▶ [Stated goal]
Count the lines in the records below that contain the string "This", matching case exactly. Reply with the number alone.

··· Dataset extract ···

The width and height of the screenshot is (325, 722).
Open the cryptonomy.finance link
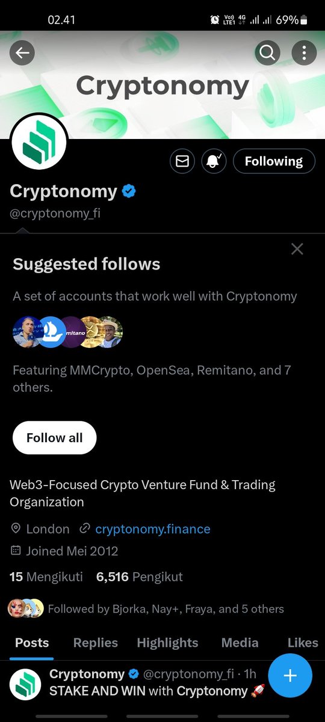click(x=153, y=529)
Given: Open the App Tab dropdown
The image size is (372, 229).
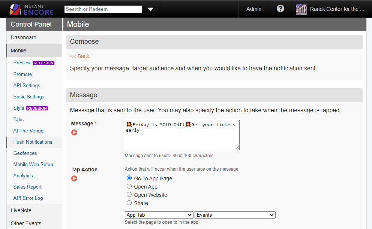Looking at the screenshot, I should click(159, 214).

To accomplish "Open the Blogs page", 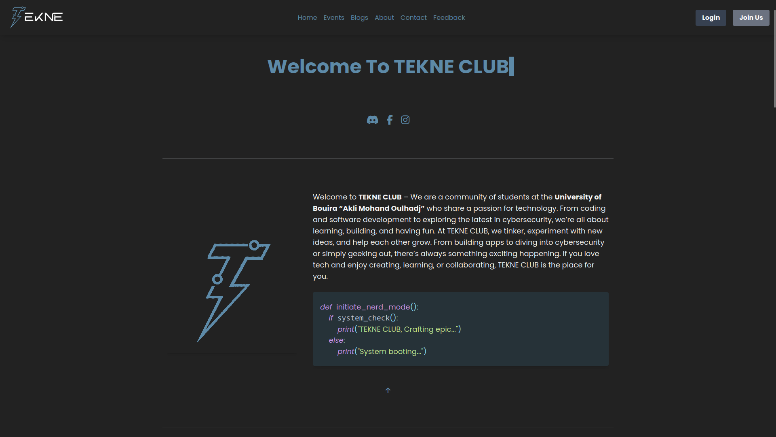I will point(359,18).
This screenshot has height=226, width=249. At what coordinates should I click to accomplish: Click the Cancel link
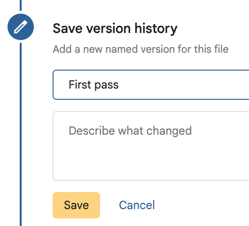137,205
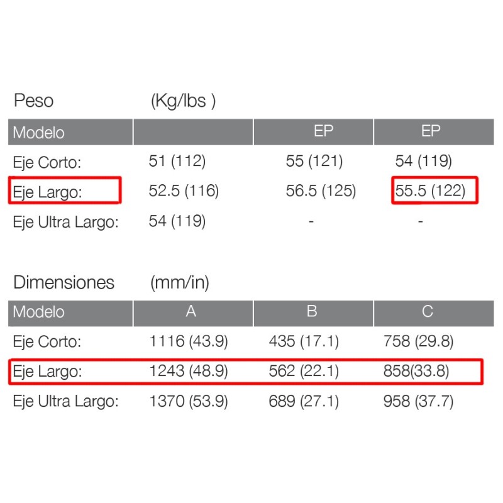Select the Modelo header in Dimensiones table
This screenshot has width=503, height=503.
pyautogui.click(x=38, y=312)
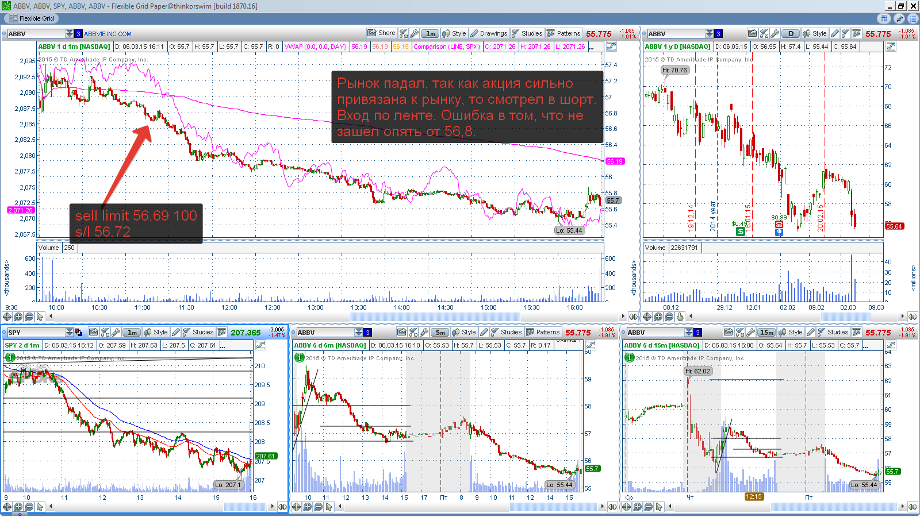920x517 pixels.
Task: Open the ABBVIE INC COM company link
Action: tap(108, 34)
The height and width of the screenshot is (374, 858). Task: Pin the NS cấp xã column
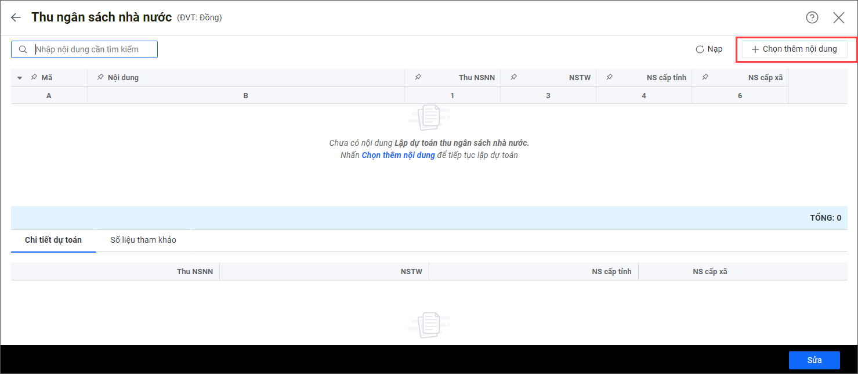[x=705, y=77]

···

▶ [The output]
2